While artificial intelligence (AI) is making business smarter and more efficient, it is also making cyber risks more complex.
Businesses purchasing cyber insurance have long been concerned about familiar threats such as ransomware attacks, phishing emails, data breaches, and network outages. While these risks remain, AI is changing how cybercriminals operate and the types of mistakes companies can make, forcing insurers to rethink what they cover and how they price it.
This comes as more companies are incorporating AI into their daily operations to optimize productivity, from customer service chatbots and software development to fraud detection and data analysis.
But this also opens the door to cybersecurity risks that didn’t exist a few years ago. Cybercriminals are increasingly using AI to automate the discovery of software vulnerabilities, generate convincing phishing emails, and create deepfake audio and video to trick employees into transferring money or divulging sensitive information.
At the same time, companies deploying AI systems are creating new forms of risk unrelated to hackers. For example, AI models can hallucinate inaccurate information, inherit bias from training data, leak sensitive information, or make mistakes that disrupt business operations.
At the same time, training datasets can be manipulated by injecting malicious or misleading data into an AI or machine learning model’s training dataset, which is technically known as data poisoning, producing unreliable or compromised output.
Because these failures often occur without attack by a malicious third party, many cyber insurance policies may not specifically cover the resulting losses.
As a result, insurance companies are facing a new generation of threats that are beyond the scope of traditional cyber insurance.
Cyber insurance has traditionally focused on attacks by external attackers who infiltrate corporate systems through stolen credentials, software vulnerabilities, and social engineering.
The policy was designed to protect businesses from financial losses resulting from ransomware, data theft, phishing attacks, and business interruption following a cyber incident.
Law firm Bowmans says this uncertainty is prompting insurers to change the way they evaluate customers. Rather than asking whether a company has antivirus software or firewalls in place, insurers are increasingly looking for evidence that an organization has appropriate AI governance structures, human oversight, process oversight, and controls over third-party AI vendors.
“Defensible AI governance policy and evidence of governance, once a niche consideration, is becoming a prerequisite for meaningful coverage and favorable pricing,” Bowmans said in a recent analysis.
The insurance industry is also leveraging AI to underwrite insurance more efficiently.
Rather than relying solely on annual surveys, insurance companies are analyzing companies’ digital footprints, internet-connected systems, and past cyber incidents in real time.
This means that risk assessments evolve continuously rather than once a year.
At the same time, insurers are beginning to redesign their products, with some adding coverage to explicitly cover AI-related incidents, such as fraudulent disclosures through AI systems, social engineering fraud, and failures involving third-party AI providers.
Some companies introduce exemptions when companies deploy AI without proper governance or when algorithmic decision-making results in losses.
Whole new insurance products are beginning to emerge that cover regulatory investigations related to AI governance failures, intellectual property disputes involving AI-generated content, and business interruption resulting from AI model failure or corruption of training data.
Although the market is still in its infancy, this signals a shift in cyber insurance from covering only network breaches to addressing a broader range of AI-driven business risks.
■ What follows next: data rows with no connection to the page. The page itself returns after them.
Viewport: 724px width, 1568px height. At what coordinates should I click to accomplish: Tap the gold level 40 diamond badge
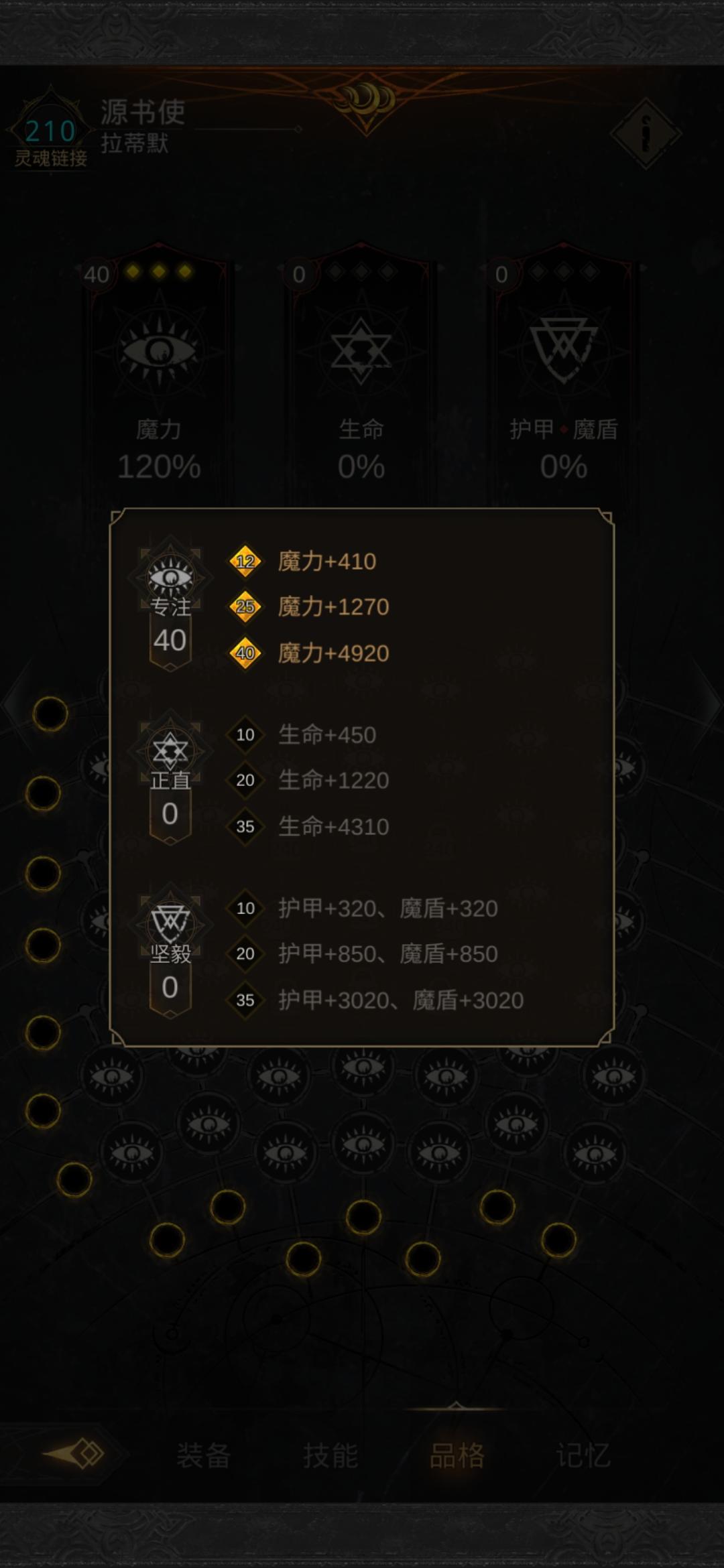pos(245,653)
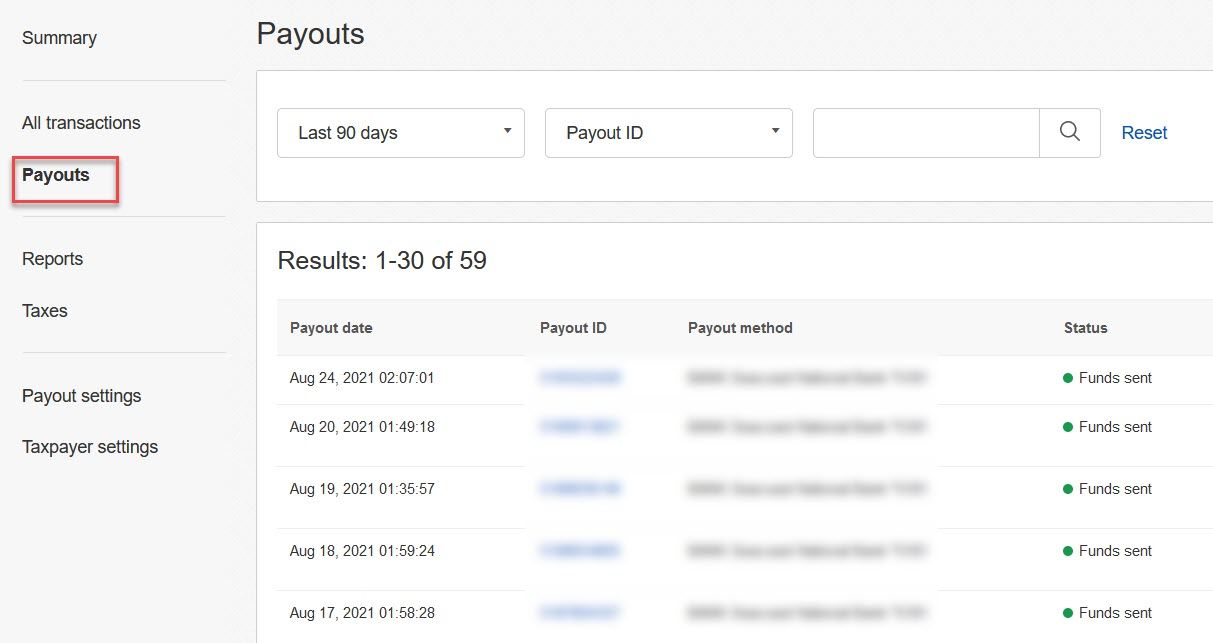Navigate to Taxes in sidebar
1213x643 pixels.
tap(45, 311)
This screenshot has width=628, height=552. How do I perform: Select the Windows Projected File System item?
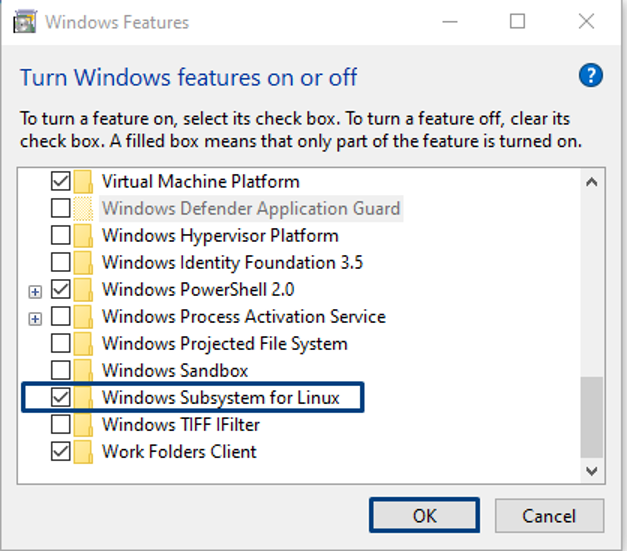(x=225, y=344)
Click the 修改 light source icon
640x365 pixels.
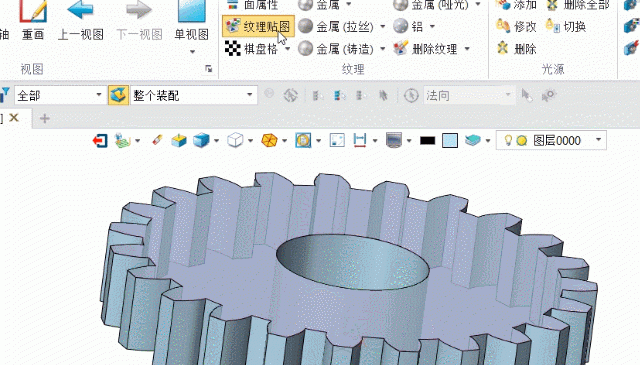(503, 27)

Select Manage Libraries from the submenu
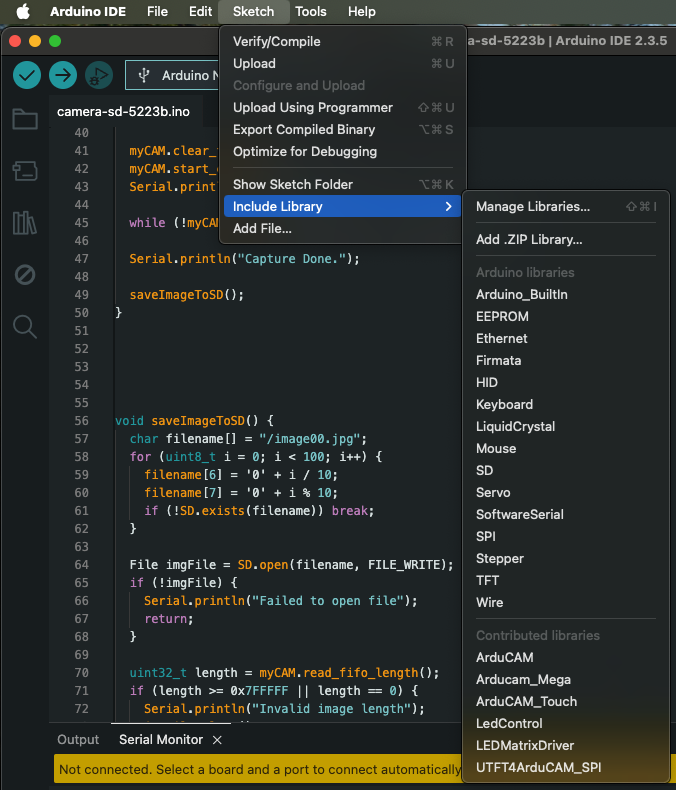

This trend is becoming increasingly important in Kenya as companies accelerate investments in cloud computing, digital platforms and AI.
Cyber threats are one of the fastest growing operational risks facing organizations. From January to March 2026, the Communications Authority of Kenya (CA) recorded over 3.3 billion cyber threat events.
The regulators said many of the attacks were caused by poorly patched software, low awareness of phishing and social engineering tactics, and the increasing use of AI and machine learning by malicious actors.
Attacks targeting operating systems, databases, and network infrastructure were the most common incidents, but malware, distributed denial of service attacks, and brute force attacks continued to pose significant threats.
Kenya’s insurance industry is responding to the growing demand for cyber protection, with companies such as APA Insurance, Aon Kenya, Britam and Zamara already offering specialized cyber insurance products.
“With the introduction of technology and AI, we see new risks emerging and we want to mitigate them. Hacking and ransom demands are a major threat,” said Ashok Shah, group chief executive officer of Apollo Investments, the parent company of APA Insurance. business daily In a recent interview.
“In this case, insurance is applied so the client does not have to pay the ransom, but at the same time the system is protected.”
Analysts say that as AI adoption increases, AI governance will become a key determining factor in whether and under what conditions companies can obtain insurance.